Ce film plus que nostalgique – disons carrément funèbre – se présente comme une nouvelle version de Boulevard du crépuscule, réalisé vingt-huit ans auparavant par le même Wilder, déjà avec William Holden dans le rôle masculin principal. Holden n’a pas soixante ans mais, usé par l’alcool – il décédera quatre ans plus tard – il fait beaucoup plus vieux dans Fedora (photo en tête de texte.) La vieillesse du même, et l’impossible retour d’un âge d’or cinématographique, voilà les thèmes de ce film qui semble ignorer le Nouvel Hollywood déjà déclinant.

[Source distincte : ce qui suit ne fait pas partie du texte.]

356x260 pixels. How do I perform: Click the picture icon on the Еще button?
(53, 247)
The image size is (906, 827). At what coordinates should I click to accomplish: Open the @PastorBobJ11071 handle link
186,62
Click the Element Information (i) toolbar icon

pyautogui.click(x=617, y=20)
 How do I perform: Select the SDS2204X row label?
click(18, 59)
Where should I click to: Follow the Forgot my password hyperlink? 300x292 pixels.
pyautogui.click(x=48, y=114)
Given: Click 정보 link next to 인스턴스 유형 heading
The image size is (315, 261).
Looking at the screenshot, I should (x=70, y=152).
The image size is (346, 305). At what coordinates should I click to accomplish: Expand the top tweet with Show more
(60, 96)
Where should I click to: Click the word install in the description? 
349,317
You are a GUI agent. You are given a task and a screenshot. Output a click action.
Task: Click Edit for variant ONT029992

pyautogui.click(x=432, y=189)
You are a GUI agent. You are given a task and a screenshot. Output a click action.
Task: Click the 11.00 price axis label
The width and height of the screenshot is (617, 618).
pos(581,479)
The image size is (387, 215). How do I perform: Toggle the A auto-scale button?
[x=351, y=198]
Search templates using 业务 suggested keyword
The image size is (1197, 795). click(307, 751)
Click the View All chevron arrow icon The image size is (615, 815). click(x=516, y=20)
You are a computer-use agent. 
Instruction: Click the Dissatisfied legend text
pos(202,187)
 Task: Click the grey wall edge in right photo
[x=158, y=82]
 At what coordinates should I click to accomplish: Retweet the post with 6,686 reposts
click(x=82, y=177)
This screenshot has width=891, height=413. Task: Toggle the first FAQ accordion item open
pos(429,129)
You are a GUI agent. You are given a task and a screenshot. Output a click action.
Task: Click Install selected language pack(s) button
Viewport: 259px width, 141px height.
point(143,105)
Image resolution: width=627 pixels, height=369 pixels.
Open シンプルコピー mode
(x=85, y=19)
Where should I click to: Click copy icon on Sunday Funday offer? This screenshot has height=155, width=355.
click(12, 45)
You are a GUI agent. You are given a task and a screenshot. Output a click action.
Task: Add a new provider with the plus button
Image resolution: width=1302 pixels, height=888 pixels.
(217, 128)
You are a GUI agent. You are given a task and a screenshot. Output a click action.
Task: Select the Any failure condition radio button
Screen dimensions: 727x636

C’est un film d’exil tourné en Grèce et dans les décors munichois de la Bavaria société de production allemande. Wilder mal à l’aise devant l’évolution du cinéma de son pays a en effet produit et réalisé plusieurs de ses derniers films sur le vieux continent, comme un repli et un désaveu en face de ce que devenait Hollywood. Un producteur américain sur le déclin (Holden) entreprend un voyage sur l’île de Corfou dans le dessin de convaincre une star légendaire à la retraite, Fedora, d’effectuer un comeback retentissant, en acceptant de tourner dans la nouvelle version d’Anna Karénine dont il veut lui faire lire le scénario. Fedora est toujours aussi belle, mais son entourage – une vieille comtesse paralysée, une dame de compagnie acariâtre, un médecin alcoolique s’oppose fermement à son retour sur le devant de la scène et la garde recluse dans une propriété à l’abri des regards. Le producteur va percer le secret de Fedora…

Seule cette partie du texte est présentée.